YOUR INSTRUCTIONS: Can you extract, word for word, the part of the data that opens with the line containing "The image size" and closes with the line containing "center [779, 620].", leaving the pictures out of your answer?

MATERIAL PROVIDED:
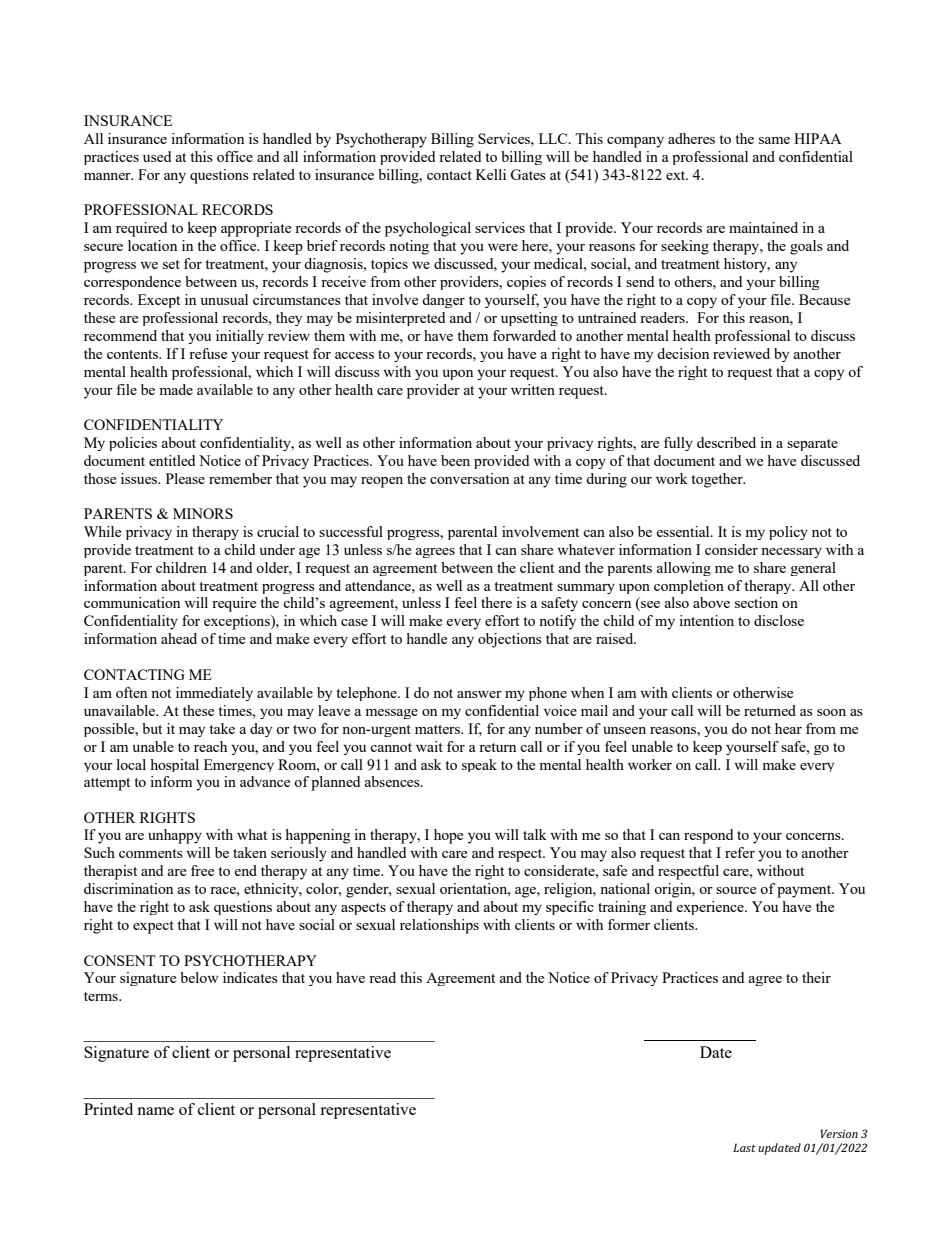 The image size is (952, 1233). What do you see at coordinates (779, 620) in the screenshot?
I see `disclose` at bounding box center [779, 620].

---

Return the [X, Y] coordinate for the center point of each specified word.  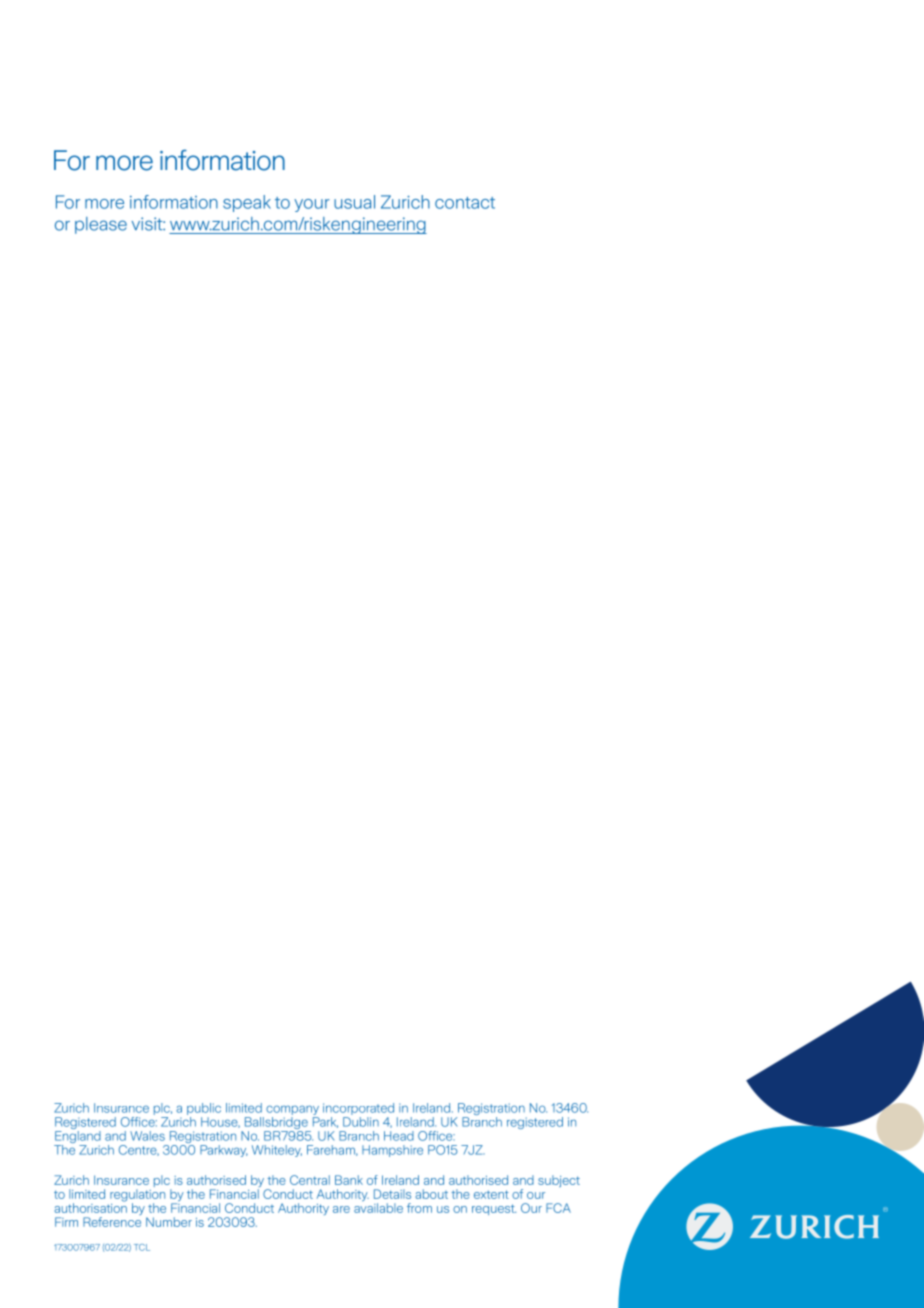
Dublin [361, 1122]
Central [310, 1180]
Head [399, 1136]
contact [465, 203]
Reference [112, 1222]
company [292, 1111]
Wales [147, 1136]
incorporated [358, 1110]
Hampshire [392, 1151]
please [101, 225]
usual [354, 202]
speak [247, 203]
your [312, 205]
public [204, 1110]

FULL OUTPUT:
 The image size is (952, 1233). What do you see at coordinates (779, 620) in the screenshot?
I see `disclose` at bounding box center [779, 620].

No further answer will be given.